Your first component that was "special"


I got into hifi 40 years ago. I had a Pioneer receiver, Kenwood table, various entry level cartridges (ADC, Stanton, Empire) and Studio Design speakers. I wound up buying a Shure V15 Type 3 cartridge. That was the first piece of gear I bought that was way beyond ordinary. I had kept the cartridge until about 2o years ago- I sold it because by then no decent replacement stylus was available. Wish I still had it.

128x128zavato
Bang & Olufsen RX turntable when I was 21 years old back in 1982.  So cool looking    
Like vicweast and inna mentioned, my choice would be my Nakamichi 581Z cassette deck.  It wasn't the most reliable deck that Nakamichi ever designed and it spent quite a bit of time at the factory service facility in California in the '80s and '90s.  But when it was at the top of its' game it never ceased to amaze me with its' ability to make virtual carbon copies of my treasured vinyl collection. Over the years I made hundreds of tapes with it thus greatly reducing the wear 'n tear on my favorite LPs'.  

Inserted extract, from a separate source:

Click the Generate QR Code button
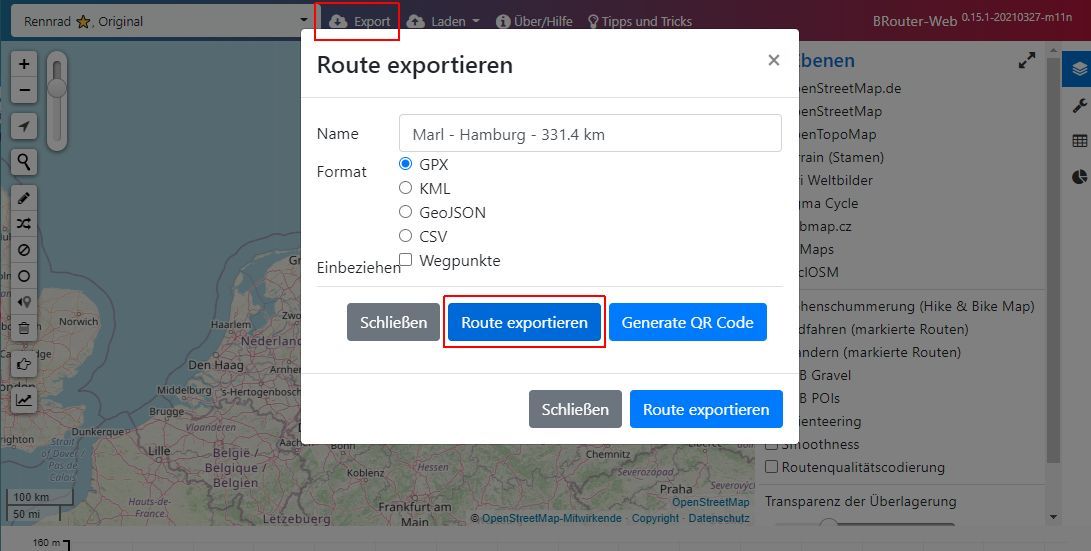 click(x=687, y=323)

It's long gone but I have a Nak DR-2 that's far less fussy and the tapes recorded on the 581Z sound just as good when played on the DR-2.  FWIW, I'll always have a Nak deck in my system.
Hifijones, exactly. I have some very valuable to me records that are almost impossible to find. Accidents aside, no record with any turntable set-up will tolerate so many plays. As I said somewhere else here, I have one Maxell Vertex tape that I played at least 500 times, and dozens more with 200-300 plays on them. The same sound, no bleeding thru or anything. Now, despite using best tape and over $1k interconnect, my tuned and aligned deck cannot fully compete with Nottingham turntable but it is not far and with some recordings very close. One day I will have high end two track reel to reel deck in the system as the main source but I will keep the Nakamichi as well.